## [SOURCE RECORDS]

══════

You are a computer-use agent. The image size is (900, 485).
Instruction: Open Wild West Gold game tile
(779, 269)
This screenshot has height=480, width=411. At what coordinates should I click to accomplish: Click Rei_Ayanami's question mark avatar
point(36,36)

══════

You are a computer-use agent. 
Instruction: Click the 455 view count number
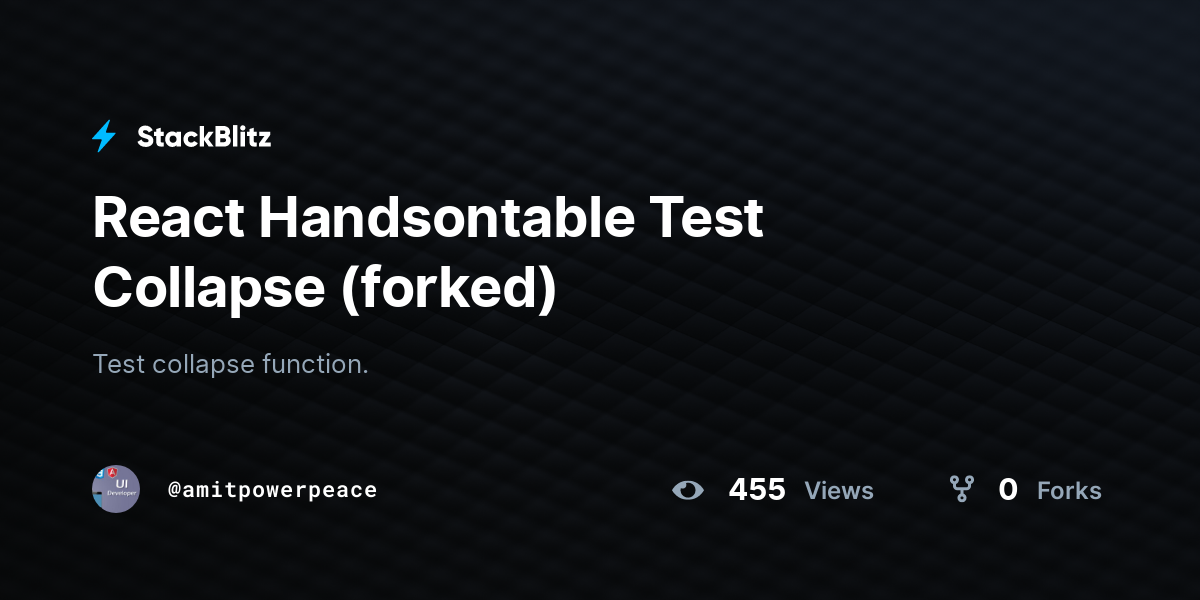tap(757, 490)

══════

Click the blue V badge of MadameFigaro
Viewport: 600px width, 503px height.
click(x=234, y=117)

══════

## [AIM]
Give as a numbered list the data lines starting with the line that contains "You are a computer-use agent. The" and going on through the line that contains "point(36,36)", skipping any blank lines.

## [SOLVED PROBLEM]
1. You are a computer-use agent. The image size is (900, 485).
2. Instruction: Open Wild West Gold game tile
3. (779, 269)
4. This screenshot has height=480, width=411. At what coordinates should I click to accomplish: Click Rei_Ayanami's question mark avatar
5. point(36,36)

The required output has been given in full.